The errors that people for whom English is a second language mage cannot properly be characterized as 'all over'; they are almost invariably errors that result from adults, who lack the flexibility to learn new languages readily, running past the end of their knowledge of English and by reflex applying the grammar and lexicon rules of their own language to English. Where there have been populations that spoke another language that became integrated into the English-speaking population -- the Welsh, Irish, Scots, and Vikings, among others -- aspects of grammar from their own languages got absorbed into English, cases where English grammar were overly complicated got elided. For example, Celtic languages have a 'meaningless do' -- where, in other Germanic languages you would say 'saw you him today?', in Welsh it would be 'did you see him today?'; similarly, nouns lost the forest of cases, genders, and plurals that other Germanic languages retained. And this ignores the vocabulary changes from words the speakers of other languages brought; for example, the perfectly good 'ingang' has long since been buried by the Norman French 'entrance', while other Anglo-Saxonisms got relegated to a 'lower-class' status by French and Latinate words by association with the social class that used them -- 'ask', 'question', and 'interrogate', for example, or 'quick' vs. 'rapid', 'look' vs. 'regard', 'daze' vs. 'stupefy', 'room' vs. 'chamber', 'learning' vs. 'erudition'.

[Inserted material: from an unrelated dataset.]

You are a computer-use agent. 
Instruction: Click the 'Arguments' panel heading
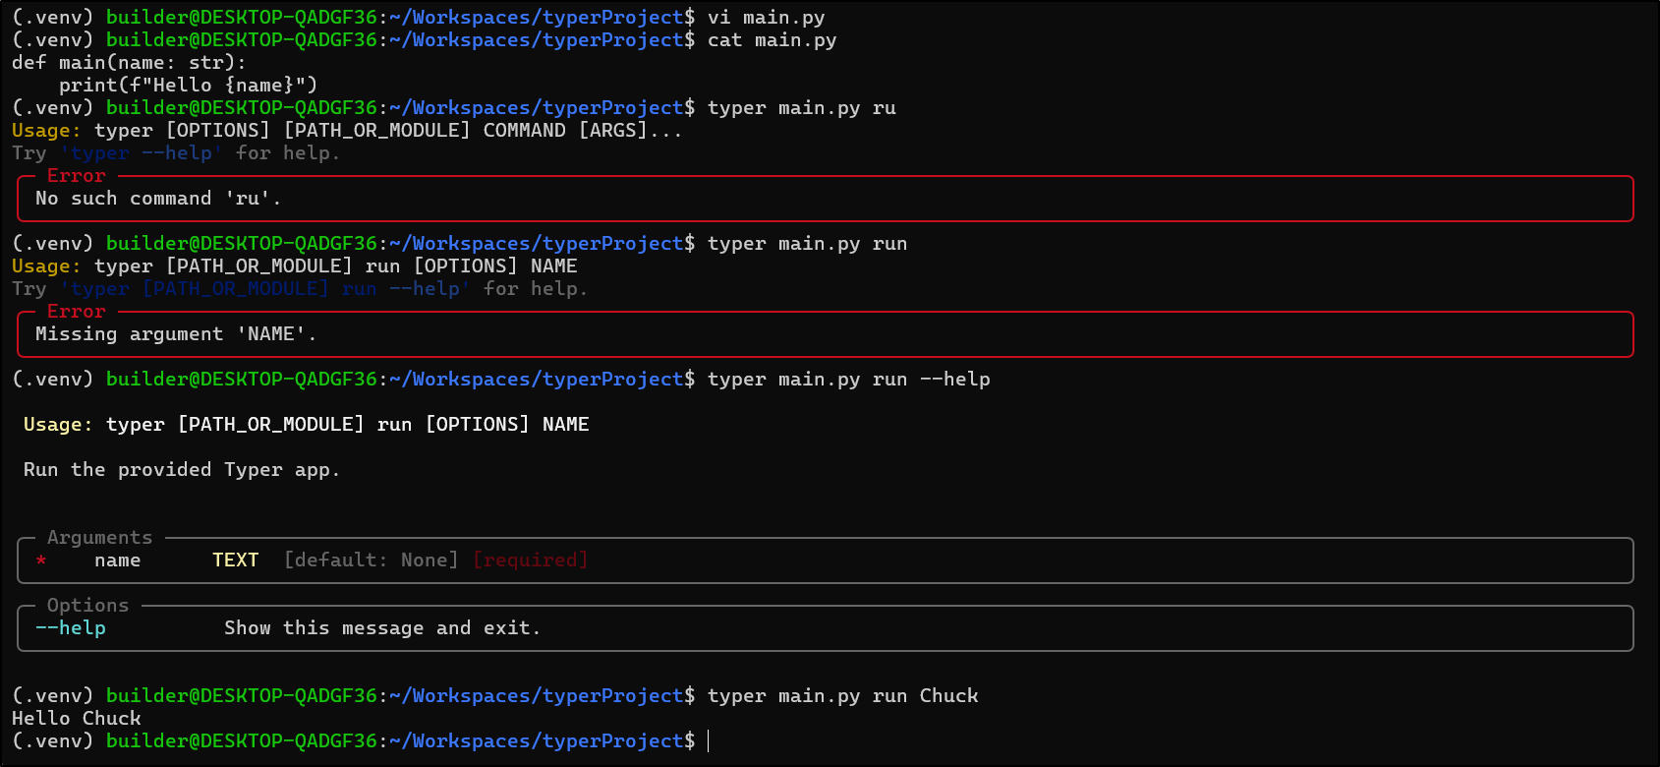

"The problem with defending the purity of the English language is that English is about as pure as a cribhouse whore. We don’t just borrow words; on occasion, English has pursued other languages down alleyways to beat them unconscious and rifle their pockets for new vocabulary." -- James D. Nicoll

Comment Re:Big Data (Score 1) 439

Take for instance the Harpoon, it's comparatively slow compared to the Russian stuff. But it is designed to be fired in huge numbers to overwhelm air defence systems.

Actually, all antiship missiles are designed to be fired in large numbers to overwhelm air-defense systems; that's one of the things that the US Navy's VLS systems were designed to counter. Defenses against antiship missiles are limited by their cycle times and total load -- how fast they can attack a new target and how many shots they carry. Swing-arm launchers that have to load a new missile each time they fire (or fire twice, depending on the launcher) have a slower cycle time, and may not be able to use their entire combat load in the time from detection to target (this is one of the things that drove Soviet supersonic antiship missile design, to reduce the engagement window); with a VLS system the reload cycle time is eliminated, allowing a guard ship to fire as fast as it needs to. This changes the parameters of engagement to a question of how many missiles can be carried, and produced the proposals for fleet-defense ships that were essentially nothing but massive VLS arrays, carrying several hundred launch cells each and relying on the task force's Aegis vessels to provide guidance.

While a battleship with a CIWS which has unlimited shots and can track super fast targets kind of cripples airpower and missiles (or is advertised to do so).

I can't speak for other CIWS systems, but the Phalanx system definitely does not have unlimited shots; the weapon has an internal load of ammunition (roughly 30 seconds of firing at low cyclic rate), and once the combat load is shot, the CIWS needs to be reloaded. Block 0 Phalanx would require 10 to 30 minutes to be reloaded; the Block I and later Phalanx systems can be reloaded in under five minutes. Five minutes for a Mach 2 antiship missile is 100 miles; once the incoming missile comes over the horizon, you don't have time to reload your CIWS.